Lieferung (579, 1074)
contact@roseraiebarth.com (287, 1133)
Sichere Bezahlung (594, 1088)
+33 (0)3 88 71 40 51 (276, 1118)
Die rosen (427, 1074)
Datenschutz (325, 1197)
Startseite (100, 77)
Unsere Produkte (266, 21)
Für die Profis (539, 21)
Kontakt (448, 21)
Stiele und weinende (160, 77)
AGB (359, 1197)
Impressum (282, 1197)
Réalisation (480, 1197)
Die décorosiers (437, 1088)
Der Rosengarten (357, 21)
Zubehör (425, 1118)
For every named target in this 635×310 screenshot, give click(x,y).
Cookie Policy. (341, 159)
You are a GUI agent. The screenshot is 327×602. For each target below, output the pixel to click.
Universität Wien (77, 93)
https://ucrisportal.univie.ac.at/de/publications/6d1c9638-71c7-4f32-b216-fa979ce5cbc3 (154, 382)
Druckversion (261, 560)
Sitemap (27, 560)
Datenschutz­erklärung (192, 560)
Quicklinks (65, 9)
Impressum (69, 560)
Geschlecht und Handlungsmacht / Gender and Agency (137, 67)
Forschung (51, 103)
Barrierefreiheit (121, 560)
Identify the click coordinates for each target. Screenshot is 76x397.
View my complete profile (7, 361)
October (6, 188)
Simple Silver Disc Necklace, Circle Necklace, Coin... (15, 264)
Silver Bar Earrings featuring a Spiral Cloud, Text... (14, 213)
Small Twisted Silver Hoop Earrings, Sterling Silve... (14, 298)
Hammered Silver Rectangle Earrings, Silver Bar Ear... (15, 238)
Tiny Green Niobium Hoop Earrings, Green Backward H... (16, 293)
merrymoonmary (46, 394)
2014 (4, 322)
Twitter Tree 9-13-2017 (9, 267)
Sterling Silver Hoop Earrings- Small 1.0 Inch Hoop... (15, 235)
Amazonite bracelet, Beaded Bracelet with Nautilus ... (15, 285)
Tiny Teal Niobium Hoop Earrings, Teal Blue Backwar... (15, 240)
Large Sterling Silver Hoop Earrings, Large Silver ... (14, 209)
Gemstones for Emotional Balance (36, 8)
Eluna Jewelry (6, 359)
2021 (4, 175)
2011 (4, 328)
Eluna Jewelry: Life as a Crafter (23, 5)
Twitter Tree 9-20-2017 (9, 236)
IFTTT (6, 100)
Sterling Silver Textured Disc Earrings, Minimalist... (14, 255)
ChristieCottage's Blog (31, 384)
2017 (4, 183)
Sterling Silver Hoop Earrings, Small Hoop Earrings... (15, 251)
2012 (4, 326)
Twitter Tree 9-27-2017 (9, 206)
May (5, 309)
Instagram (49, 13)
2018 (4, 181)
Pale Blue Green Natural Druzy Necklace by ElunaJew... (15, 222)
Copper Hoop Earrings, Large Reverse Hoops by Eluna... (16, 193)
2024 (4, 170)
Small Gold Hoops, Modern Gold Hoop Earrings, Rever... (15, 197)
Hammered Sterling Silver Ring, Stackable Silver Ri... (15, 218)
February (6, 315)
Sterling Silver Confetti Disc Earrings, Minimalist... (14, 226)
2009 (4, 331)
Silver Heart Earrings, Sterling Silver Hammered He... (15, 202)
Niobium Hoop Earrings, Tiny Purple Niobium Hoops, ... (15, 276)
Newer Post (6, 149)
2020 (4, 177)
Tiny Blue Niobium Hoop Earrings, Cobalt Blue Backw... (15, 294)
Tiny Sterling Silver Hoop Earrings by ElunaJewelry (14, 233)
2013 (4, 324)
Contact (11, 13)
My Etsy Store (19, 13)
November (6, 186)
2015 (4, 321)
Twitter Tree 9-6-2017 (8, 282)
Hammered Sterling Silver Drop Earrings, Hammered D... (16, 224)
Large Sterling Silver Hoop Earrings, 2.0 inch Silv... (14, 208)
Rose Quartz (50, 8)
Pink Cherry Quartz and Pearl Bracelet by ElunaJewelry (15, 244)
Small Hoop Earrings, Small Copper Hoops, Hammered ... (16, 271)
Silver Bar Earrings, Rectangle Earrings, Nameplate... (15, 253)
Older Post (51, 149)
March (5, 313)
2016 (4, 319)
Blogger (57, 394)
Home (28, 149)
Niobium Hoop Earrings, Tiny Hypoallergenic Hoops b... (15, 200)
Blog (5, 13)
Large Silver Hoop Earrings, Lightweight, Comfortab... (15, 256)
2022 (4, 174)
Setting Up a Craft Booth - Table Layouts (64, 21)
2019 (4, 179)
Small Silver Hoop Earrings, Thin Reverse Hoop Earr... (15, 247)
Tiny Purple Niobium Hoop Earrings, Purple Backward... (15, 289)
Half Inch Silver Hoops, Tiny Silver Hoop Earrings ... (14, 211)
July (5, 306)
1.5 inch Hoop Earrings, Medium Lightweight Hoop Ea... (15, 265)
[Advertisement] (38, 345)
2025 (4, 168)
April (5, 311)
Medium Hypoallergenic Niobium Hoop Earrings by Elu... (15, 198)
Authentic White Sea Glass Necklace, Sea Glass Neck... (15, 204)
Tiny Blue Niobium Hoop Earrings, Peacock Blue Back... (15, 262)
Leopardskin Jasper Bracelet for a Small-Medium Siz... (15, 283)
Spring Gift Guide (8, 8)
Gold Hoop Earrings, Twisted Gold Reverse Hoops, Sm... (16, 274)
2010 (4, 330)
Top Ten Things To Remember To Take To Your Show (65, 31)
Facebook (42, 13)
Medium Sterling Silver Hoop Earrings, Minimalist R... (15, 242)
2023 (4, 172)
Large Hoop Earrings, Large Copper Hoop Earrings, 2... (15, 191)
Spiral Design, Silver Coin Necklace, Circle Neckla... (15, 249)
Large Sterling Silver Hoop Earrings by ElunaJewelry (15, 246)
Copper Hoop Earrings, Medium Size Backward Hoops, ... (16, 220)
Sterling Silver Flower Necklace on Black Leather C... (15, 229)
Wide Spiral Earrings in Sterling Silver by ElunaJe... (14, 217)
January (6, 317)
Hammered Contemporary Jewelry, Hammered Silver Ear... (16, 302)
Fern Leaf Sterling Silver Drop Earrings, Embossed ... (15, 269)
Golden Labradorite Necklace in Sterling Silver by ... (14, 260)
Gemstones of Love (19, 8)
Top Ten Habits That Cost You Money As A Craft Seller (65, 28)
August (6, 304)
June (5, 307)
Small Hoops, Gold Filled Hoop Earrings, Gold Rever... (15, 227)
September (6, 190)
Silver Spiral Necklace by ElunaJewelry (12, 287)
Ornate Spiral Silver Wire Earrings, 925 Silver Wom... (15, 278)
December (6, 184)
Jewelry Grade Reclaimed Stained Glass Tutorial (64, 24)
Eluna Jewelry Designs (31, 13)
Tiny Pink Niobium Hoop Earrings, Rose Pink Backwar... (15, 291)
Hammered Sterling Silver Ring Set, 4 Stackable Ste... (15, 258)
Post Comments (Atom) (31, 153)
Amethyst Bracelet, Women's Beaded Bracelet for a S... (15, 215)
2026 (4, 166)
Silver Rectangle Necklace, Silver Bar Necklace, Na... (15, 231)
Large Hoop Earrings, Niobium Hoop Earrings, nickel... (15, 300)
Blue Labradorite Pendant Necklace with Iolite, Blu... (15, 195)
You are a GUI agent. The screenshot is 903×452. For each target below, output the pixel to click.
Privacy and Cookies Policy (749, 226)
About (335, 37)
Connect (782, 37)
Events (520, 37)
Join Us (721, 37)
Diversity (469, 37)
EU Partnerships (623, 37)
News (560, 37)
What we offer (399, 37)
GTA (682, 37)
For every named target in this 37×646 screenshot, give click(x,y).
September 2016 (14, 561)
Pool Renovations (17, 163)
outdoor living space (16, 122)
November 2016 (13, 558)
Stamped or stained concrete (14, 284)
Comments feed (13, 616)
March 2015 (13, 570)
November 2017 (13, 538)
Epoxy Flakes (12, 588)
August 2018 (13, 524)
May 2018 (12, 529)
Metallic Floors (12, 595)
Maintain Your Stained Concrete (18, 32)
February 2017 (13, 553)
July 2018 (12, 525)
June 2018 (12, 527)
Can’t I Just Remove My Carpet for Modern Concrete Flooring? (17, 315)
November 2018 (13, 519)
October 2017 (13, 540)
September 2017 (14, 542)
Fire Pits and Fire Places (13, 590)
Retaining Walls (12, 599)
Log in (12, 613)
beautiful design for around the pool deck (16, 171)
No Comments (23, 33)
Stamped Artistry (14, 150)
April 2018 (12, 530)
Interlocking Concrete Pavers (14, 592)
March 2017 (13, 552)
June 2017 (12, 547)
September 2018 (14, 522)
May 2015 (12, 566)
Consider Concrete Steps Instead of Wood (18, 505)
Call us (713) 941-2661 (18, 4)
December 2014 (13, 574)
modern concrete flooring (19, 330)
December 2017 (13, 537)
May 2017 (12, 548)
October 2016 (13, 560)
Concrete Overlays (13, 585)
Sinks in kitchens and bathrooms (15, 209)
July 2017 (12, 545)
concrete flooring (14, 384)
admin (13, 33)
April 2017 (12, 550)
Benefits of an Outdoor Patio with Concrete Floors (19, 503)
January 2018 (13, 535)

What the task requires
Copy out, word for word, the part of the data that opens with the line containing "My Etsy Store (19, 13)" and closes with the line containing "September (6, 190)", including both of those lines.

Result for this exercise
My Etsy Store (19, 13)
November (6, 186)
2015 (4, 321)
Twitter Tree 9-6-2017 (8, 282)
Hammered Sterling Silver Drop Earrings, Hammered D... (16, 224)
Large Sterling Silver Hoop Earrings, 2.0 inch Silv... (14, 208)
Rose Quartz (50, 8)
Pink Cherry Quartz and Pearl Bracelet by ElunaJewelry (15, 244)
Small Hoop Earrings, Small Copper Hoops, Hammered ... (16, 271)
Silver Bar Earrings, Rectangle Earrings, Nameplate... (15, 253)
Older Post (51, 149)
March (5, 313)
2016 (4, 319)
Blogger (57, 394)
Home (28, 149)
Niobium Hoop Earrings, Tiny Hypoallergenic Hoops b... (15, 200)
Blog (5, 13)
Large Silver Hoop Earrings, Lightweight, Comfortab... (15, 256)
2022 (4, 174)
Setting Up a Craft Booth - Table Layouts (64, 21)
2019 (4, 179)
Small Silver Hoop Earrings, Thin Reverse Hoop Earr... (15, 247)
Tiny Purple Niobium Hoop Earrings, Purple Backward... (15, 289)
Half Inch Silver Hoops, Tiny Silver Hoop Earrings ... (14, 211)
July (5, 306)
1.5 inch Hoop Earrings, Medium Lightweight Hoop Ea... (15, 265)
[Advertisement] (38, 345)
2025 (4, 168)
April (5, 311)
Medium Hypoallergenic Niobium Hoop Earrings by Elu... (15, 198)
Authentic White Sea Glass Necklace, Sea Glass Neck... (15, 204)
Tiny Blue Niobium Hoop Earrings, Peacock Blue Back... (15, 262)
Leopardskin Jasper Bracelet for a Small-Medium Siz... (15, 283)
Spring Gift Guide (8, 8)
Gold Hoop Earrings, Twisted Gold Reverse Hoops, Sm... (16, 274)
2010 (4, 330)
Top Ten Things To Remember To Take To Your Show (65, 31)
Facebook (42, 13)
Medium Sterling Silver Hoop Earrings, Minimalist R... (15, 242)
2023 (4, 172)
Large Hoop Earrings, Large Copper Hoop Earrings, 2... (15, 191)
Spiral Design, Silver Coin Necklace, Circle Neckla... (15, 249)
Large Sterling Silver Hoop Earrings by ElunaJewelry (15, 246)
Copper Hoop Earrings, Medium Size Backward Hoops, ... (16, 220)
Sterling Silver Flower Necklace on Black Leather C... (15, 229)
Wide Spiral Earrings in Sterling Silver by ElunaJe... (14, 217)
January (6, 317)
Hammered Contemporary Jewelry, Hammered Silver Ear... (16, 302)
Fern Leaf Sterling Silver Drop Earrings, Embossed ... (15, 269)
Golden Labradorite Necklace in Sterling Silver by ... (14, 260)
Gemstones of Love (19, 8)
Top Ten Habits That Cost You Money As A Craft Seller (65, 28)
August (6, 304)
June (5, 307)
Small Hoops, Gold Filled Hoop Earrings, Gold Rever... (15, 227)
September (6, 190)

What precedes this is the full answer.